Brief
Change "header" to "top bar" in the items, starting at the line that contains "You are a GUI" and continuing through the end of the items, and reproduce those lines with everything else unchanged. Omit the pictures from your answer.

Input data
-*-

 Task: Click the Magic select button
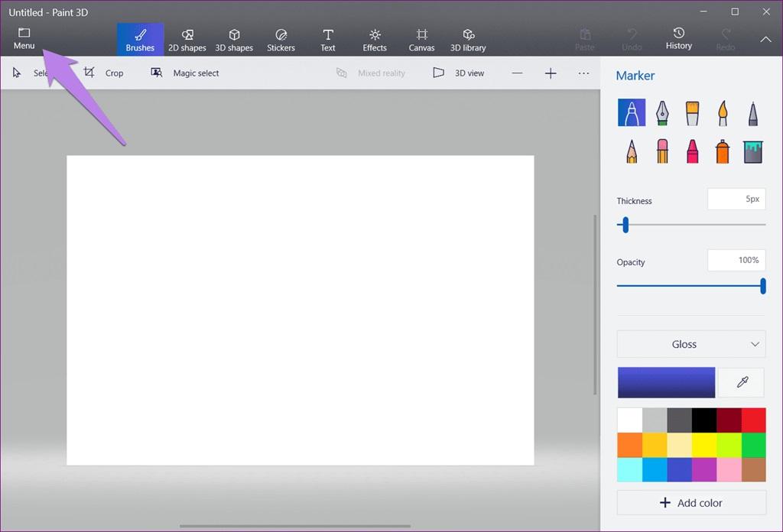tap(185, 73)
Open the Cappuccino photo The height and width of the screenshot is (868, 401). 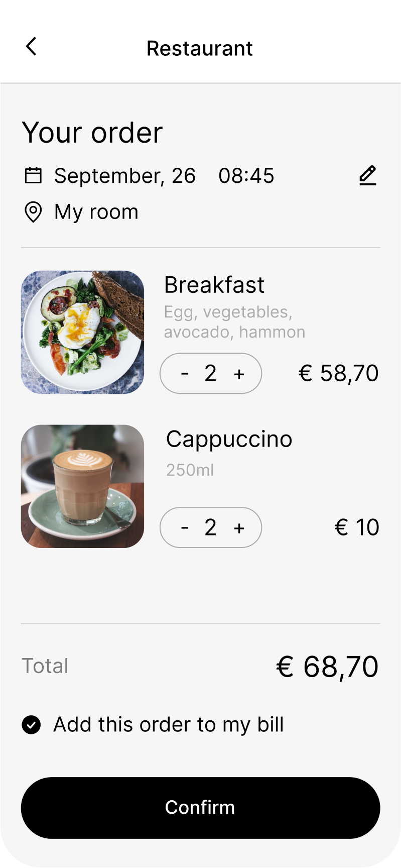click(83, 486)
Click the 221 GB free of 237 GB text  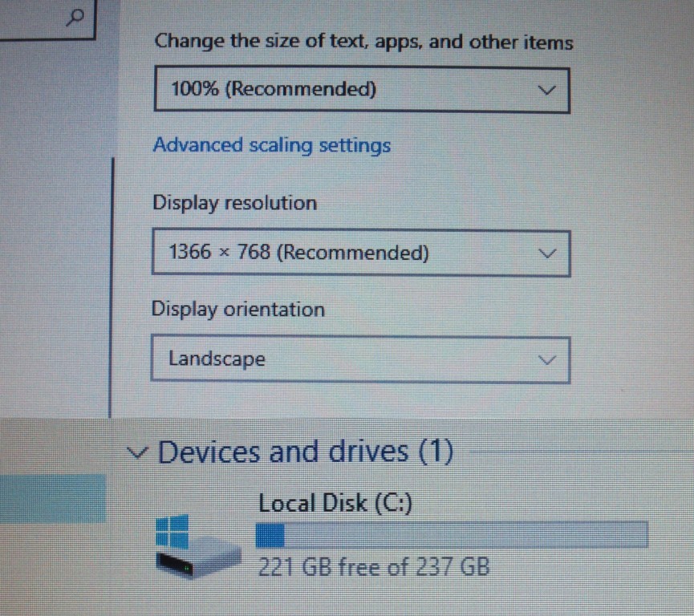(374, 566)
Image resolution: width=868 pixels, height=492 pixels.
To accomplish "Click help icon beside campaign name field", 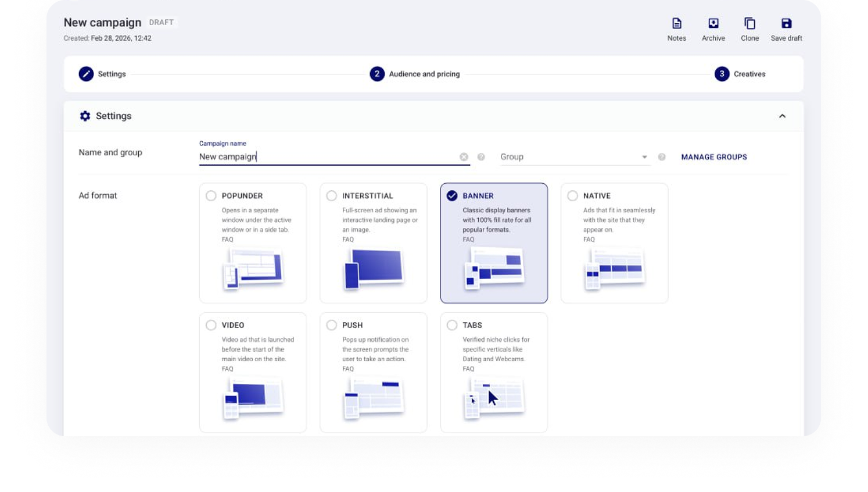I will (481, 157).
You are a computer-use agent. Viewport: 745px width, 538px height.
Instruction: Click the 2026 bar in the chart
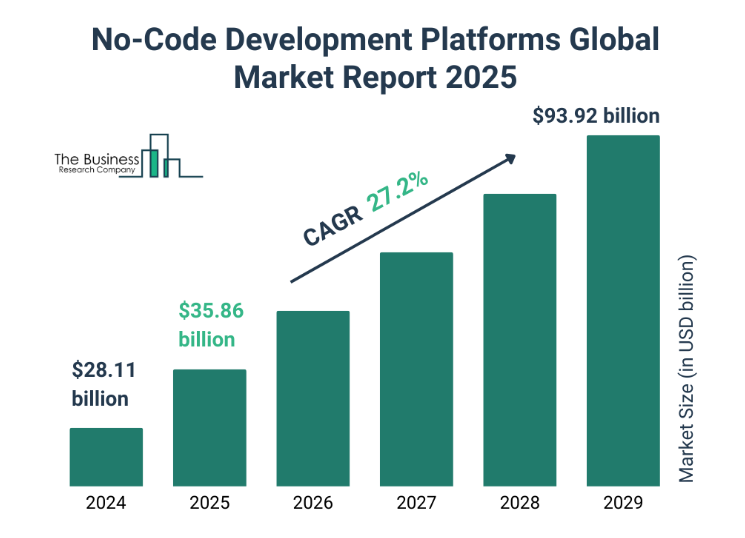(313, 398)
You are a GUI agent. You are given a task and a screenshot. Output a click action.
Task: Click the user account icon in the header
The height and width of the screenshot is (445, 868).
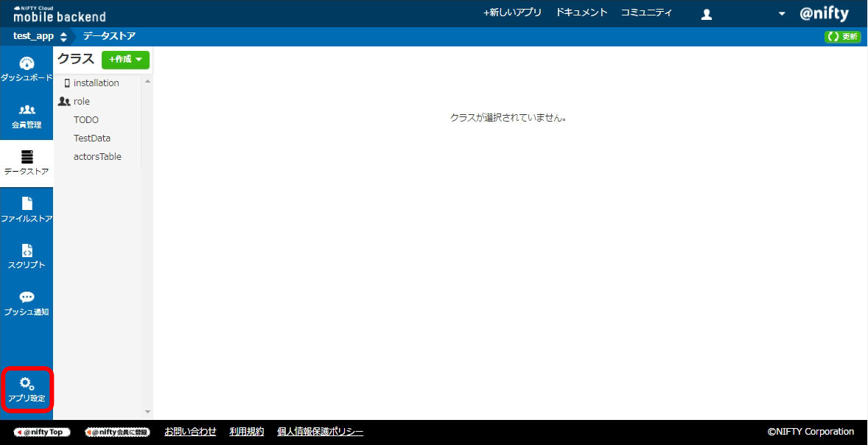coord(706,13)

-*-

Exercise result
You are a GUI agent. You are given a task and a screenshot. Output a click action.
Task: Click the user account icon in the top bar
The height and width of the screenshot is (445, 868).
coord(706,13)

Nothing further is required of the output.